The number of America’s young people identifying as transgender has almost doubled recently, with citizens ages 13 to 25 accounting for a disproportionate number of that population, according to a new study.
The University of California, Los Angeles, law school’s Williams Institute conducted a study based on Centers for Disease Control and Prevention (CDC) data showing a massive generational shift in those identifying as the opposite gender to which they are born.
While only 0.5 percent of all adults identify as transgender, according to the data, 1.4 percent of 13- to 17-year-olds identify as transgender as well as 1.3 percent of 18- to 24-year-olds.
Furthermore, while young teenagers represent about 7.6 percent of the total U.S. population, they also made up about 18 percent of transgender-identifying youth. Similarly, the 18- to 24-year-old age cohort makes up about 11 percent of the total U.S. population but represents 24 percent of the total population identifying as transgender.
That sits in stark contrast to the previous iteration of the study, published in 2017, which found only 0.7 percent of both young-adult age groups identifying as transgender — showing transgenderism nearly doubling in commonality.
While some pro-gender ideology doctors argue that the increase, at some level, can be attributed to increased social acceptance of the identity, the data also shows the results differentiating state by state, which might suggest a community influence on those who identify as transgender.
For example, more conservative-leaning states tend to have lower numbers of persons associating with the transgender identity, whereas more left-leaning states have higher percentages.
For example, in the 13- to 17-year-old age cohort, Alabama (1.08 percent), Arkansas (0.88 percent), Idaho (0.76 percent), Missouri (0.75 percent), Montana (0.78 percent), and Nebraska (0.94 percent), have relatively low percentages of transgender-identifying youth and are also conservative-leaning states.
On the other hand, in the same age cohort, California (1.93 percent), D.C. (2.11 percent), Hawaii (2.15 percent), Maryland (2.08 percent), New Mexico (2.62 percent), and New York (3 percent), all have relatively high percentages of transgender-identifying youth and are left-leaning.

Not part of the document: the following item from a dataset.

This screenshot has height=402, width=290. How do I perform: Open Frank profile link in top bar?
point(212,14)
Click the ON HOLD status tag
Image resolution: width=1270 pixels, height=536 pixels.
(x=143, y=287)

New York, New Mexico, Hawaii, D.C., Maryland, Rhode Island, California, Wisconsin, Nevada, Illinois, Connecticut, Maine, Arizona, and Massachusetts were all above the national average.
The contrast could potentially be seen in light of the likelihood that each area’s youth has been exposed to gender ideology in their schools at a young age.

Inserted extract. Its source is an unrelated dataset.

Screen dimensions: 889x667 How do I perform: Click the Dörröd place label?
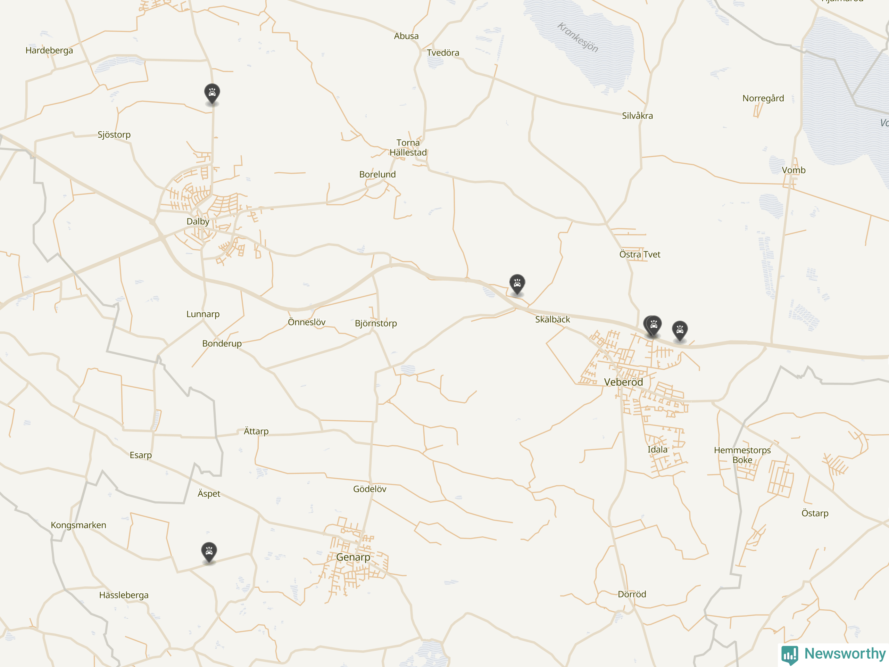pos(632,594)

There do appear to be political outliers, however, in Delaware (0.96 percent), Florida (1.32 percent), Minnesota (0.94 percent), Mississippi, (1.2 percent), and New Jersey (0.67 percent).
Overall, the study estimates about 1.6 million Americans 13 years old or older identify as transgender.
While some doctors on the left advocate for hormone treatments, puberty blockers, and even genital mutilation surgery as the proper avenues for treating young persons who believe they are transgender, a new study suggests that such methods actually spike the already high likelihood of transgender youth suicide.
As Breitbart News reported, “The report directly challenges claims from pro-transgender clinical organizations, activists, and the Biden administration that puberty blockers and cross-sex hormones reduce suicides of minors who believe they are the opposite sex.”
The Williams Institute conducted the study using the CDC Behavioral Risk Factor Surveillance System, administered to adults, and its Youth Risk Behavior Survey, administered to high school students.